A criança agora tem, além de seus pais, um outro da cultura que legitima a
importância de suas necessidades e dá a elas um outro sentido, ampliando assim a
gama de possibilidades em seu mundo interno. A família se transforma nessa
experiência, encontra um espaço de questionamento, parceria etc. para suas
concepções de educação. Talvez pudéssemos então supor que essa experiência
convida, tanto ao bebê quanto a seu entorno familiar, a recombinar recortes do
mundo.
A questão que se coloca é: porque será que o adulto não aguenta "ouvir" as
angústias de uma criança? Talvez porque, primeiro: estes adultos têm um
inconsciente e segundo: já foram crianças, portanto, já passaram por esta angústia
e não querem mais ouvir falar nela13.
E como bem diz Machado de Assis (1984), no clássico "Memórias Póstumas de Brás
Cubas": "A infância supõe o nascimento, mas não há juventude sem infância". E
talvez possamos pensar então que não pode ser um adulto que vai bem, sem ter
sido uma criança que pôde contar com o direito de ser criança. Para finalizar,
gostaria de lembrar que a contribuição da psicanálise à educação não é
metodológica e, sim, de um lugar de possíveis questionamentos e propostas de
reflexão sobre métodos vigentes.
REFERÊNCIAS BIBLIOGRÁFICAS:
CATANI, D. B.; BUENO, B. A. O.; SOUSA, C. P. "O amor dos começos": por uma
história das relações com a escola. Cadernos de Pesquisa, n. 111, dez./ 2000.

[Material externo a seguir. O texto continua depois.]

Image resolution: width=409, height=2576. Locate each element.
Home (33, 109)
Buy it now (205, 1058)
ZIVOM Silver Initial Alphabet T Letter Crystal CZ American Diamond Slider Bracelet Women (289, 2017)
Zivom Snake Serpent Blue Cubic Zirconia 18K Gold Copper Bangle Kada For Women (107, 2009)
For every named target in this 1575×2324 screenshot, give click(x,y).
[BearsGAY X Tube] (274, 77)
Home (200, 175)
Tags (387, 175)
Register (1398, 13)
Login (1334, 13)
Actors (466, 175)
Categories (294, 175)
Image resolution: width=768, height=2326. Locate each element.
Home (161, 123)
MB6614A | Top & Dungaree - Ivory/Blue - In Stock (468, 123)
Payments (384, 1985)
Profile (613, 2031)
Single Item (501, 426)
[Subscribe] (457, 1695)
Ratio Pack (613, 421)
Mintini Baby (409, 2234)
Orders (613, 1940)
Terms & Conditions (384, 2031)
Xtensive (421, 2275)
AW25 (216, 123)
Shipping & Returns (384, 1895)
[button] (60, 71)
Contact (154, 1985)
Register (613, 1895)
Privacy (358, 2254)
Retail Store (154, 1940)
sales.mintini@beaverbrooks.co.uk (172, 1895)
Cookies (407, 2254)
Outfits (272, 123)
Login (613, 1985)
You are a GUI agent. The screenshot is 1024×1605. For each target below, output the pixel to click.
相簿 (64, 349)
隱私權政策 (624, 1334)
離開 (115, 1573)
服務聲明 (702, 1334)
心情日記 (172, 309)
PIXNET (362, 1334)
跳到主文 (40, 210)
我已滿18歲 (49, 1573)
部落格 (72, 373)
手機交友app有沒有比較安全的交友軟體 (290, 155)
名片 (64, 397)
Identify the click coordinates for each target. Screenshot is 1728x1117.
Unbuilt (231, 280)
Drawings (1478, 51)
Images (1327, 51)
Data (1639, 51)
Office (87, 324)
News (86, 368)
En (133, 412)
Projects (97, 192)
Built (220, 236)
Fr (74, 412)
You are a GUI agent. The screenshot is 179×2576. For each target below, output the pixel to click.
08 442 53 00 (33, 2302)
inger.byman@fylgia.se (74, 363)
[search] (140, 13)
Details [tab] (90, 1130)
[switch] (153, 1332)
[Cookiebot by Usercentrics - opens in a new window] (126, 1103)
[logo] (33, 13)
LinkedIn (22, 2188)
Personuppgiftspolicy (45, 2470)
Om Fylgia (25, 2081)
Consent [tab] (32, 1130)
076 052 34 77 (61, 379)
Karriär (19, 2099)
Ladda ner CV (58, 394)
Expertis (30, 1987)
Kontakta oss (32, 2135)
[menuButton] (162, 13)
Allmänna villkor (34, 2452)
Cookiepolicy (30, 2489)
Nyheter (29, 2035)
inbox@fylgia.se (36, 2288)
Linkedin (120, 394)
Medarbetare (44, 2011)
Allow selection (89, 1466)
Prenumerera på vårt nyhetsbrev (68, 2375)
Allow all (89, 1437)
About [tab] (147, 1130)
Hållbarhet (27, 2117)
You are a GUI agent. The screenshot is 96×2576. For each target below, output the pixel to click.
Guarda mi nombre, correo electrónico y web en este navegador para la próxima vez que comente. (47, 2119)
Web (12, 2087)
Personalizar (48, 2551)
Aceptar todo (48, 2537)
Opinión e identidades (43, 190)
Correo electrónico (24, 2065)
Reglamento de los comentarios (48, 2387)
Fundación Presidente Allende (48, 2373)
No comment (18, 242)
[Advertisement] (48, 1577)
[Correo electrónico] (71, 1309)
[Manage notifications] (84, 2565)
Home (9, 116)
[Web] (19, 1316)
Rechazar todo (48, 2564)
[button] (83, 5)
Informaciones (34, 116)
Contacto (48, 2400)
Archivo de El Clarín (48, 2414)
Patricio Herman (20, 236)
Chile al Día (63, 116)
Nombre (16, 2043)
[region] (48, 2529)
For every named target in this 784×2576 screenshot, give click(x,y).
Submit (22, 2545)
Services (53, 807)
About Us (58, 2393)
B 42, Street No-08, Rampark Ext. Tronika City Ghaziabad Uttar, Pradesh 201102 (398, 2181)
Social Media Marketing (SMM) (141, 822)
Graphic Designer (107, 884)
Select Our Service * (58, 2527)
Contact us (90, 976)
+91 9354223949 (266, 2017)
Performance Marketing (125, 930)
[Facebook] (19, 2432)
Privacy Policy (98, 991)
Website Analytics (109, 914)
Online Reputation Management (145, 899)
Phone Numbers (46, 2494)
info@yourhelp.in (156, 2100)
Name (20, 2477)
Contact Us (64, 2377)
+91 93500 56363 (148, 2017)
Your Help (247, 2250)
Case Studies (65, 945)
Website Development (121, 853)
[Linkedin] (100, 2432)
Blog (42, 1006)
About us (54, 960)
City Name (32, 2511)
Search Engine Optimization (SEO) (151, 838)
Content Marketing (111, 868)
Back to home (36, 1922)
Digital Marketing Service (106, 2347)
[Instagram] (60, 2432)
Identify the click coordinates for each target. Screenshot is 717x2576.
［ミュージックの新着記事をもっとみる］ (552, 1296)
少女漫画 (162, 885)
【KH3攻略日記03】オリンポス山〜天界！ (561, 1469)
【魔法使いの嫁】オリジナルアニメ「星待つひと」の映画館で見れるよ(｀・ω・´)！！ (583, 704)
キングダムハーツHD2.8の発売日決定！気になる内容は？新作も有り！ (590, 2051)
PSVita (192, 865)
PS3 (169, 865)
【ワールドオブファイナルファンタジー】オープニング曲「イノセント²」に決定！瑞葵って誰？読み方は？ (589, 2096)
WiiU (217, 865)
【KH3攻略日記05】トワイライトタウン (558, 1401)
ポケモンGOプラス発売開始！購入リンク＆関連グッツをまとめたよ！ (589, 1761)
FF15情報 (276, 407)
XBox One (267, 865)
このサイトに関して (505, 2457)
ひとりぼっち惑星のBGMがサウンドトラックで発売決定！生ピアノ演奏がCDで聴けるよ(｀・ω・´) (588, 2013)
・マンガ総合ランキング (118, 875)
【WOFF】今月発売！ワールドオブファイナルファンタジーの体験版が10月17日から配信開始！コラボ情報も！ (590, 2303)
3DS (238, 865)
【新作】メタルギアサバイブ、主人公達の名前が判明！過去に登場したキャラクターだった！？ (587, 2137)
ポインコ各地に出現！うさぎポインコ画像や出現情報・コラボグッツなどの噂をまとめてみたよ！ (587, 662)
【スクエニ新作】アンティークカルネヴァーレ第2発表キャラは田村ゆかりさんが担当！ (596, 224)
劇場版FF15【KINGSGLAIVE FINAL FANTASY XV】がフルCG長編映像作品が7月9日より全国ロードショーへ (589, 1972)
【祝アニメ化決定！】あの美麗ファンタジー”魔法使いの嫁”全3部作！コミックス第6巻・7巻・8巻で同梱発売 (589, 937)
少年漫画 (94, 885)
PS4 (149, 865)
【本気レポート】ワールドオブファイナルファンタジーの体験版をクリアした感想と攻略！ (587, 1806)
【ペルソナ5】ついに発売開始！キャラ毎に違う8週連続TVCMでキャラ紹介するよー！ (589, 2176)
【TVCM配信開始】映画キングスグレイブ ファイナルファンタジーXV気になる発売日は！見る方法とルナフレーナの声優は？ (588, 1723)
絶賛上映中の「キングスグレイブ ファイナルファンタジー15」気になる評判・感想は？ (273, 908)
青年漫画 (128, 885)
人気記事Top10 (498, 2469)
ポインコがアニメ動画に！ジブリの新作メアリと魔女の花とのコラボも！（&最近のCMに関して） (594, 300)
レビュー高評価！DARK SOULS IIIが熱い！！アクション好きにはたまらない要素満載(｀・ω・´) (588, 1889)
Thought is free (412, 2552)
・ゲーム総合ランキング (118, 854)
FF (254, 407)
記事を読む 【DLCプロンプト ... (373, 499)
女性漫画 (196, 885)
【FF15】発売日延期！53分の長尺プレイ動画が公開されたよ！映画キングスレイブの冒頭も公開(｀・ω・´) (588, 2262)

CORBIN, Alain. "Bastidores". In: Perrot, Michelle (org). História da vida privada.
Vol. IV, Da Revolução Francesa à Primeira Guerra. São Paulo: Companhia das
Letras, 1999.
SILVA, M.C.P. (revisão técnica da tradução) Ser pai, ser mãe: parentalidade: um
desafio para o terceiro milênio. São Paulo: Casa do Psicólogo, 2004.